That one I agree with.
At least somewhat seriously.
My opinion of all these people who are declared to be bad men because they were racists is that we cannot judge people based on standards of today. If they did great things, and they were racists, I'm not going to say that they were bad people if the entire culture in which they lived consisted of bad people. I can honor them for what they did, if they did something worthy of honor, even if not everything they did was worthy of honor.
I had to look up Edward Colston, and everything I know about the man is from one Wikipedia article, but it seems to me that he started a bunch of charities, and some of the charities he founded still existed at the time the statue was erected, and still exist today. That's worthy of praise. That remains true even if the source of the funds was a profession which today we find reprehensible. Reprehensible or not as we see it today, at the time it was a perfectly respectable profession, and had he stopped doing it, the same money for the same "goods" would have gone to people who would not have founded a hospital with it. He did good, even in the midst of a society that was rotten to the core, and even if he shared some of the rot.
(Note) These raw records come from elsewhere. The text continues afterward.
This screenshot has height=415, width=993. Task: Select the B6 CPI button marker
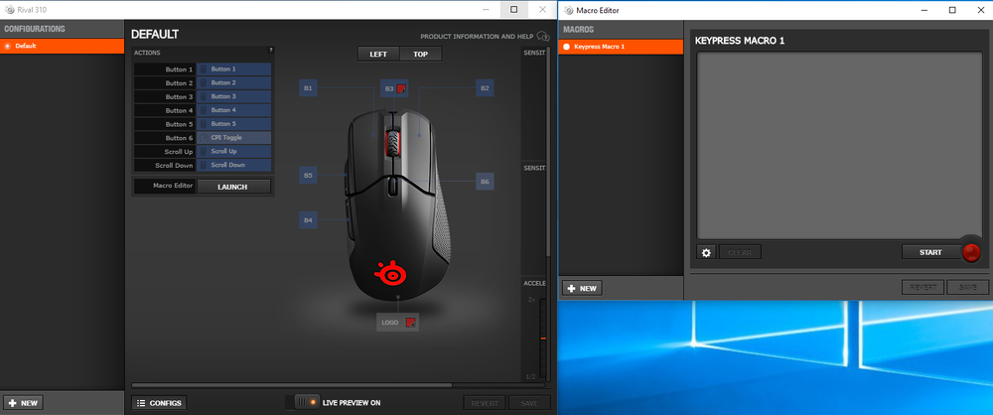coord(485,182)
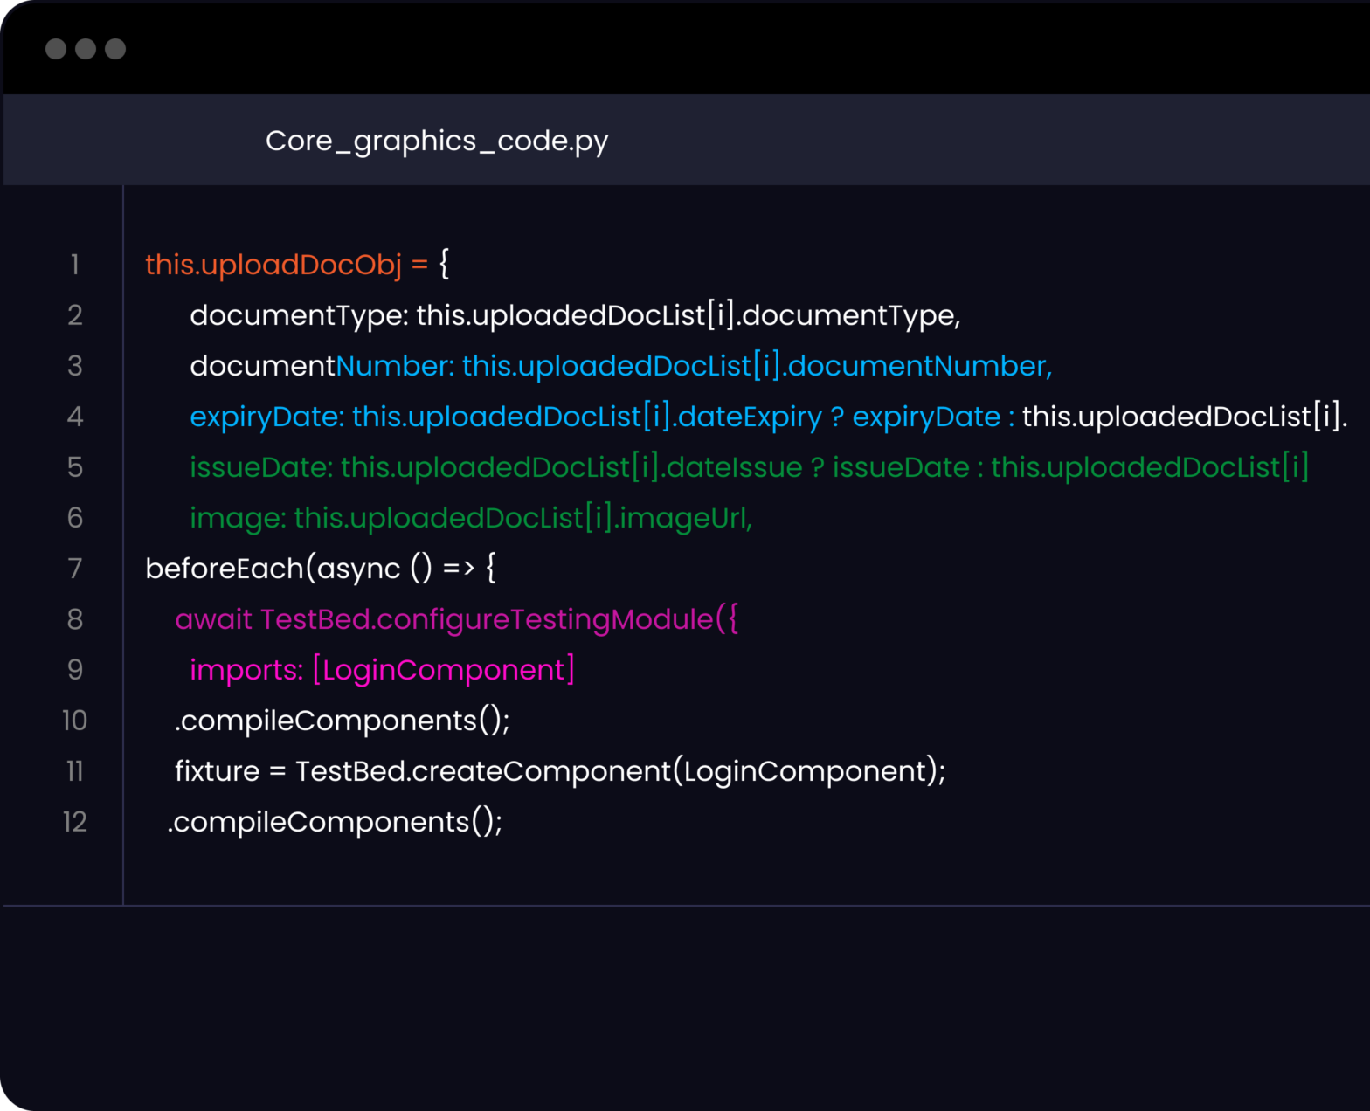
Task: Click the leftmost gray window dot
Action: 56,49
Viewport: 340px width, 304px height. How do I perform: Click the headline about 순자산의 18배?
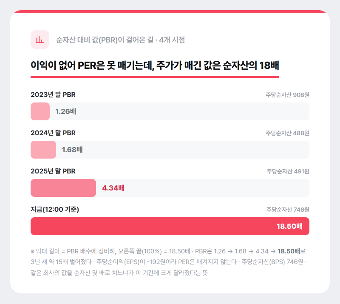155,65
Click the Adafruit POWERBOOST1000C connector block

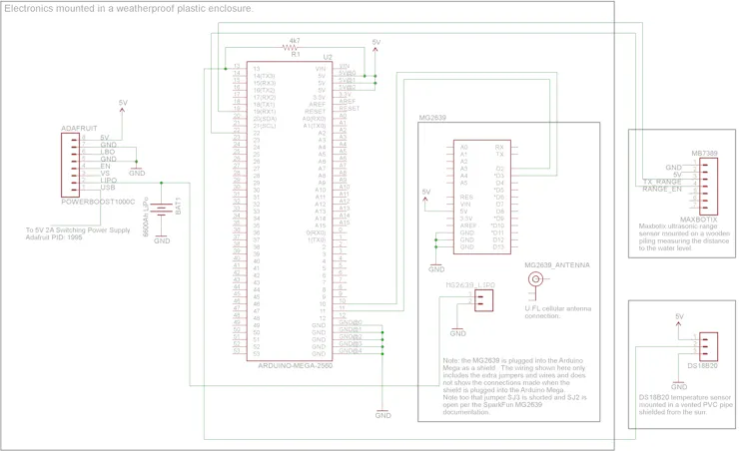point(70,165)
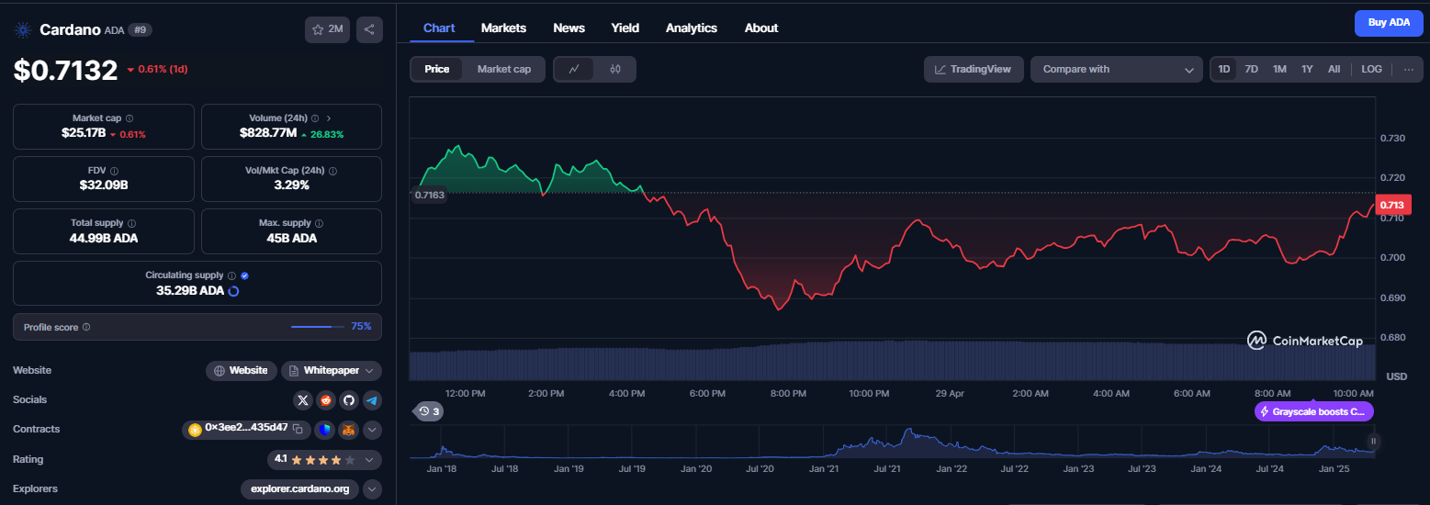Open the Compare with dropdown
The image size is (1430, 505).
pyautogui.click(x=1116, y=69)
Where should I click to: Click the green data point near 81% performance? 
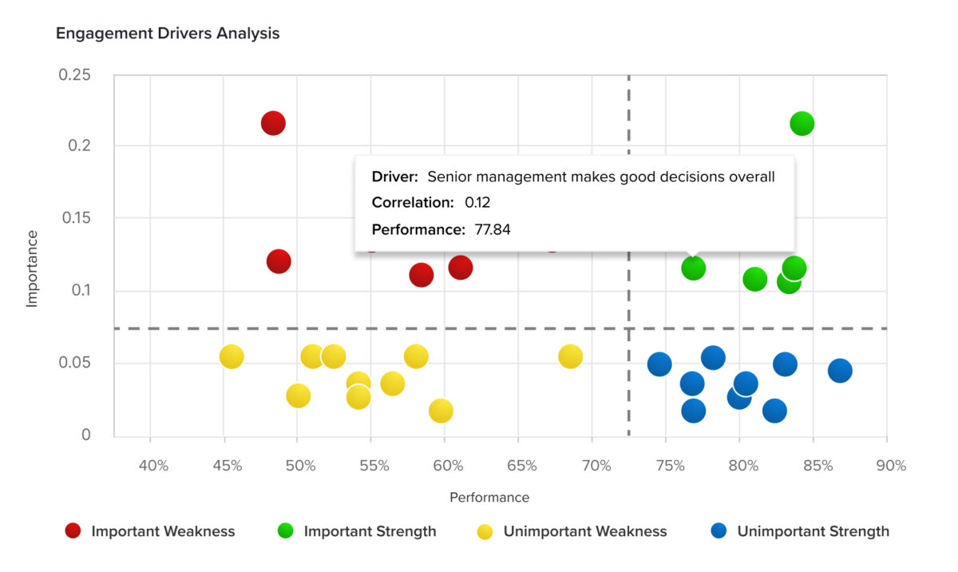point(754,279)
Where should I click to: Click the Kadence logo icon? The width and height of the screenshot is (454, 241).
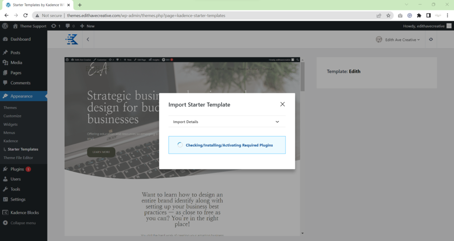[x=72, y=39]
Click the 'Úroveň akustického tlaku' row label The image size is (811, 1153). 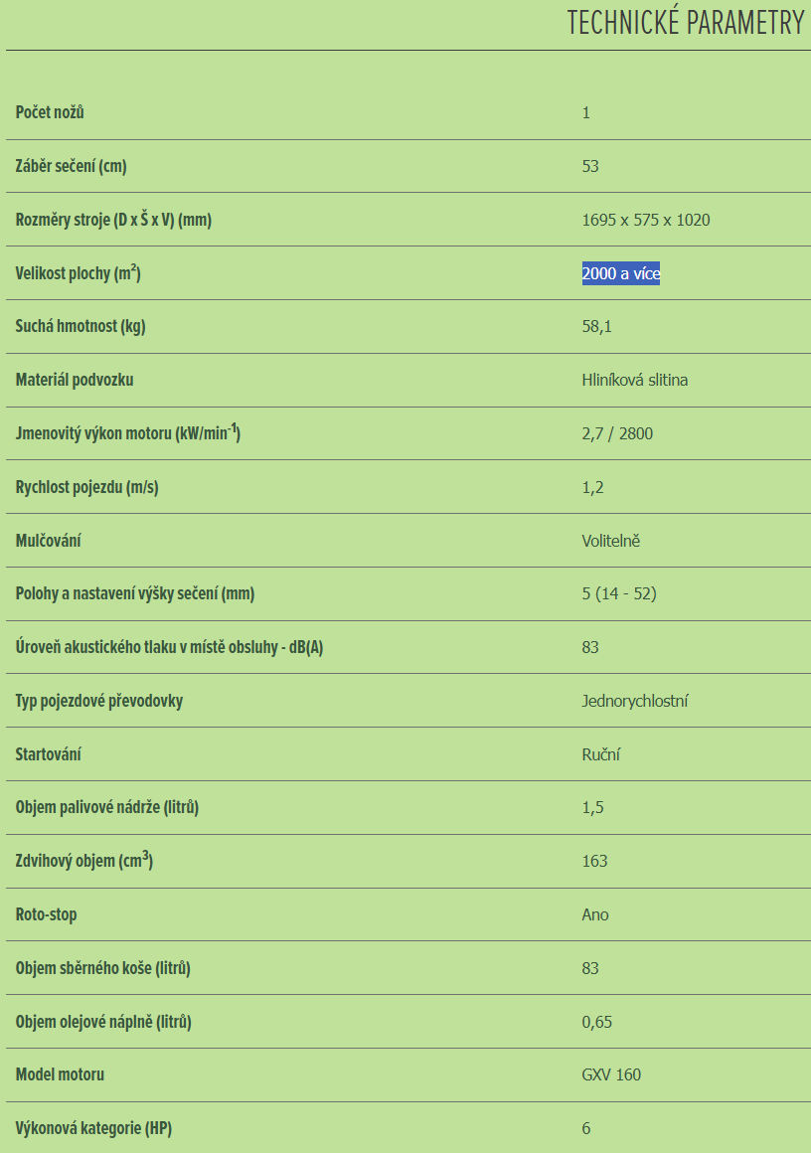tap(169, 647)

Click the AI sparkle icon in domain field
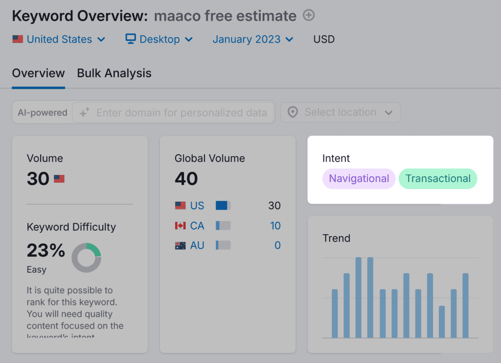[x=85, y=113]
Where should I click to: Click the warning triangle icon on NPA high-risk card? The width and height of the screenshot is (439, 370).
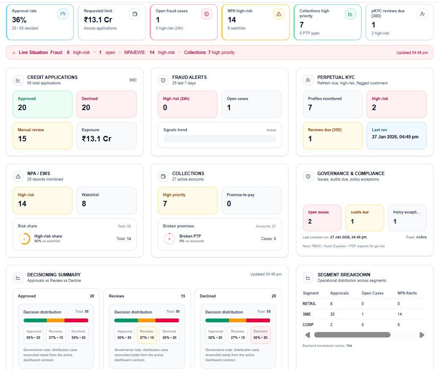click(x=278, y=14)
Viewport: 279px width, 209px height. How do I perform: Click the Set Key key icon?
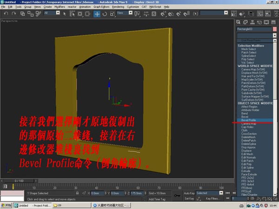click(x=177, y=196)
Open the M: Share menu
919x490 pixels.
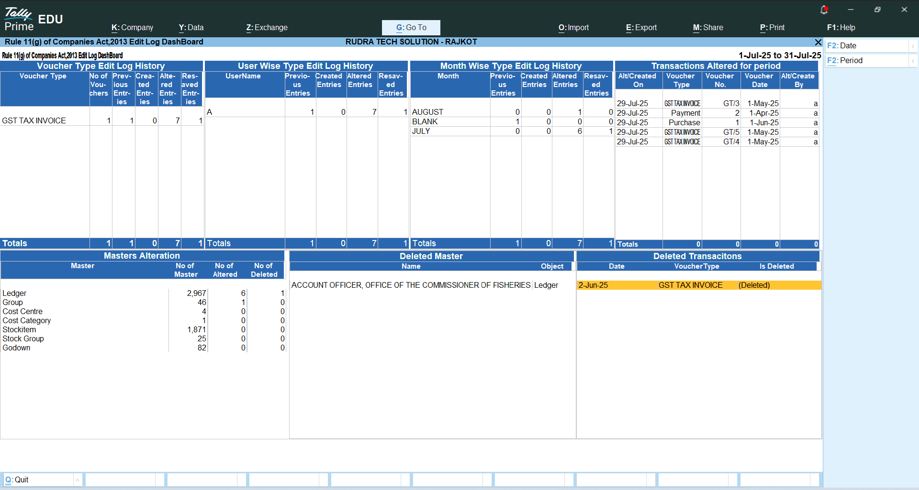coord(708,28)
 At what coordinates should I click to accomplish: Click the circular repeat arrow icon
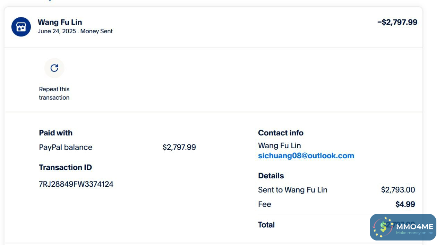click(54, 68)
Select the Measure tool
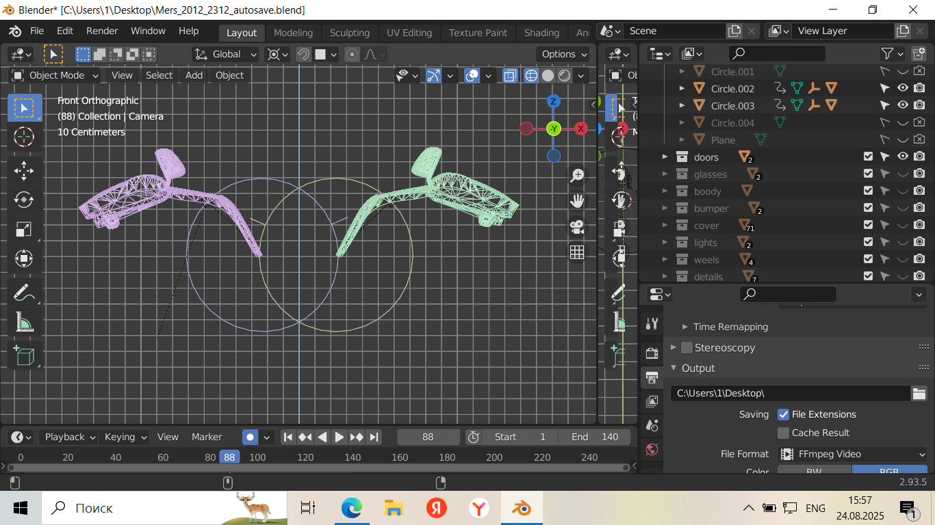Screen dimensions: 935x525 click(24, 322)
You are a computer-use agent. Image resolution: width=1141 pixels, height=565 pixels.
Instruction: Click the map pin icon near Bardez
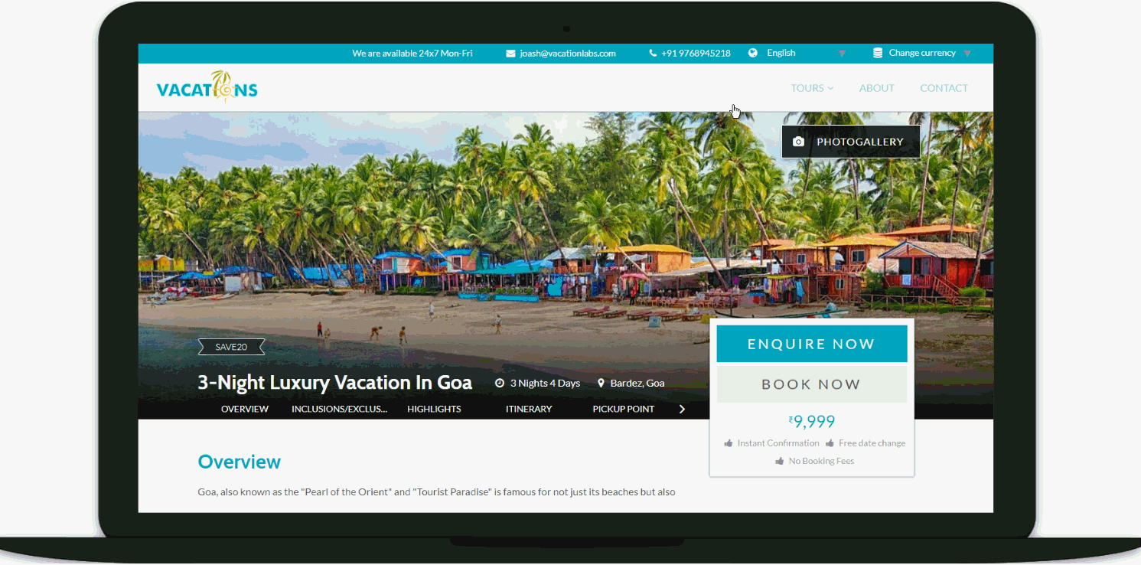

As for Leopold of Belgium, I don't know too much about the man, but from my understaning, pretty much all he did was to grab a colony for Belgium, and to do so with incredible cruelty and bloodshed. In other words, I don't know of any great thing he did. The only thing he is remembered for was something that today we would find to be evil. So, very well, take down the statue.
So, if someone is honored for doing something evil, even if he did it very well, and the people of his day did not consider it evil, then take down the statues. If, on the other hand, someone did something that we consider great, but they lived in a time where evil was considered acceptable, and they participated in the evil, leave it up.
Churchill, Lincoln, Washington, apparently some fellow named Colston are not being honored for being racists or being slave owners or slave traders, even though they may have been those things. They are, and ought to be, honored for the good that they did.
In the case of Leopold II of Belgium, I'm not aware of anything worthy of honor. Maybe there was something and I'm just not aware of it.